Razzo spaziale: un racconto di Nicole Vian
Un aspetto importante era quello della distanza. L’importante era, credo, essere quel qualcuno capace, non tanto di fare, quanto di esserci. Anche se distanti, ovviamente. Essere lì con lui e per lui. Una specie di compartecipazione ai suoi pensieri, alle sue azioni, alla confusione inscindibile dalla sua formazione.
La distanza era enorme, grande. Incolmabile, a volte. Eravamo nello stesso posto, nello stesso istante, ma eravamo così lontani che lui non mi vedeva mica, e credo non vedesse neanche gli altri che erano con noi.
Lontano il suo sguardo, che coglieva particolari a me sconosciuti, osservava le righe dove c’erano alberi e foglie, cercava la pioggia incessante in estate, ingranaggi dove c’erano piume, maschere di sapone dove l’evidenza era il mare.
I suoi piedi correvano distanze impossibili da misurare, erano passi velocissimi verso l’orizzonte oppure lentissimi, che tornavano indietro di stagione in stagione, come se il tempo si dilatasse e scoppiasse improvvisamente dentro l’ombra dei suoi salti, delle sue corse, dei suoi infiniti passi.
C’erano lettere, quelle dell’alfabeto, che volteggiavano vicinissime a noi, a me invisibili, ma per lui così concrete che le colorava con le dita.

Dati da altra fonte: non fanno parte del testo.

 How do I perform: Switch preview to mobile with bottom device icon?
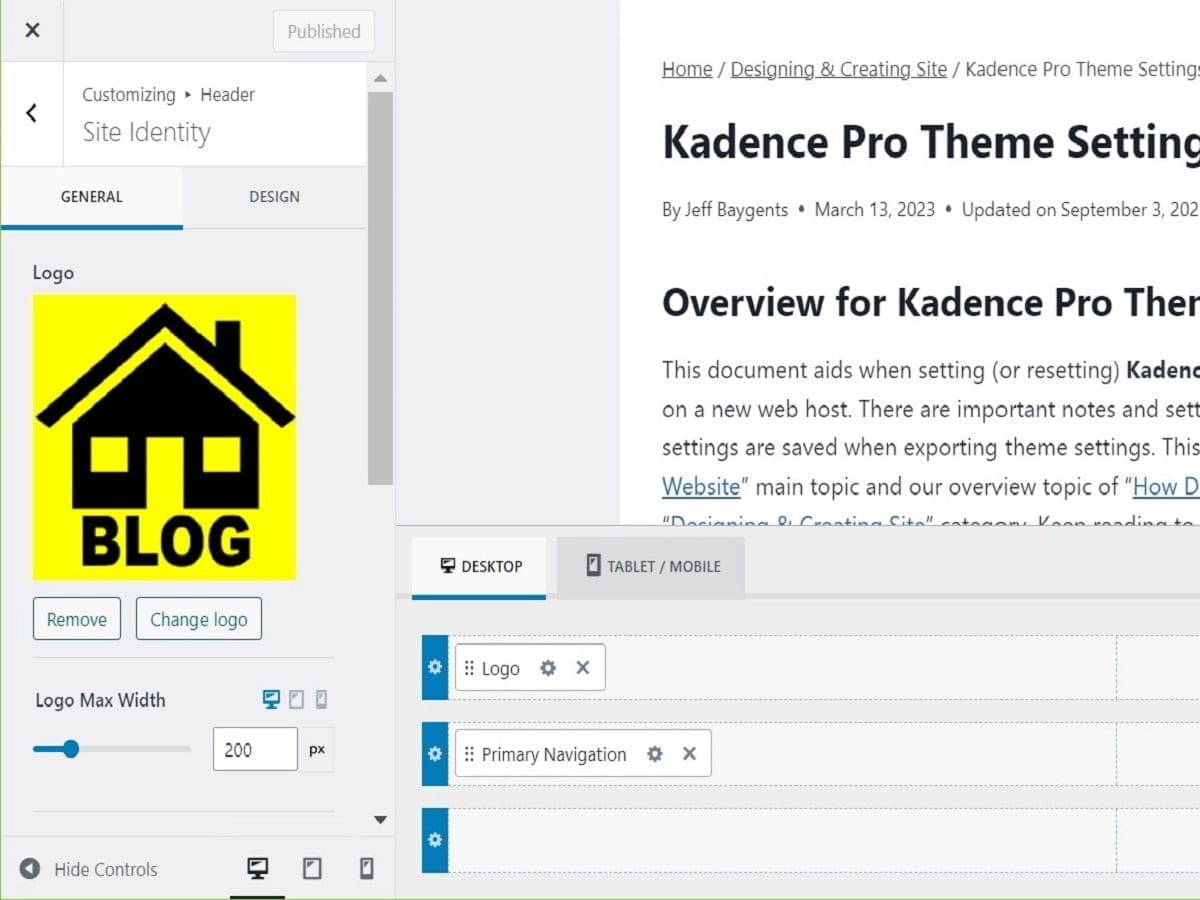366,869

Ne faceva collane di fili di vento e poi le lasciava cadere in buchi neri o bianchi. Erano buchi o erano quadrati bucati? Chi ci poteva entrare, o anche solo sbirciare dentro?

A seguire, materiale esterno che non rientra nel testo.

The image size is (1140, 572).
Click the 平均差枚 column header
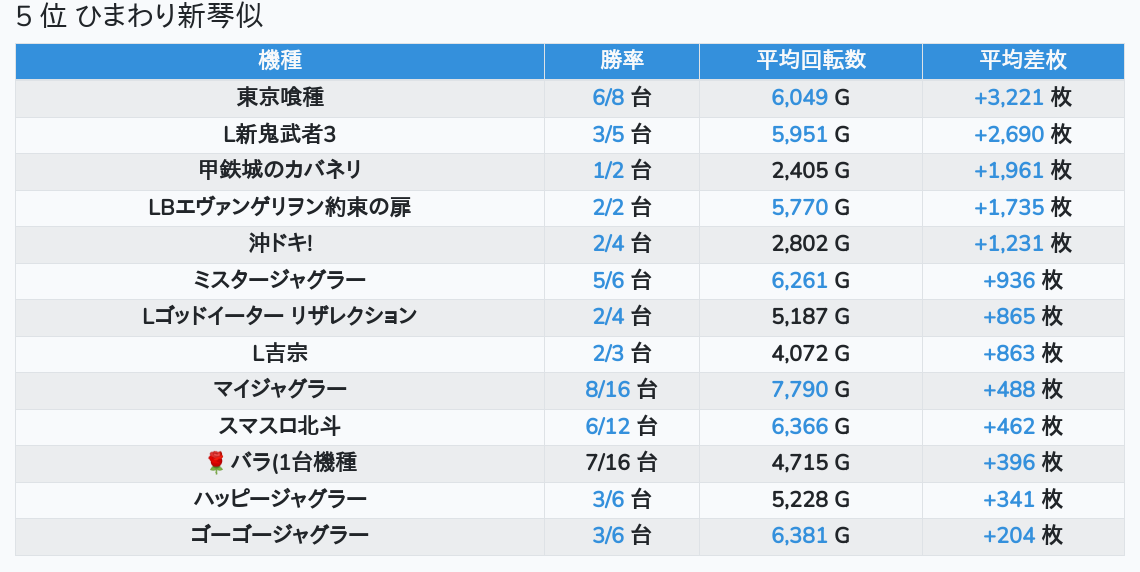[x=1023, y=60]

Sottolineava il fumo del fiato in inverno, quello che quando si guarda da lontano sembra un fumetto, ecco, lui ne vedeva linee perpendicolari e spigoli, angoli di fiato che diventavano punte, e lì, in quell’istante, respirare faceva male: punte di prismi nei polmoni che ci allontanavano dall’aria, che a me sembrava di poter condividere. Almeno l’aria.
«Razzo Spaziale»: uscivano queste due parole, con questo aggettivo così forte che sembrava che dovessimo partire, io e lui, da un momento all’altro. Su, in spazi infiniti, neri, bui, ma con un razzo spaziale che a volte credo potesse essere pieno di luci in fondo, ad ammorbidirci le distanze con lo sfarfallio delle lampadine al neon. O forse no. «Razzo Spaziale, Marte, la Luna» e di colpo sentirmi in colpa per non aver studiato abbastanza astronomia, chiudere gli occhi e aspettare di vederla, la sua luna di stoffa, a volte di carta, a volte era anche solo una patatina appoggiata distrattamente sul tavolo. E tra i granelli di sale eccola, la luna!
E poco importa se il Razzo Spaziale, magari era il Falcon Heavy, lo si poteva vedere solo grazie ai tuoi, di occhi. E importa anche meno se il rombo del Razzo si poteva sentire solo grazie alle tue, di parole.
C’era, in quel posto e in quel momento, tutta la forza di un grande lancio.
I suoi confini invadevano l’universo, i capelli sembravano polvere nell’ovunque, le mani libravano tremanti a contatto con l’ossigeno e le ossa, e le sue si compattavano in un guscio di corpo.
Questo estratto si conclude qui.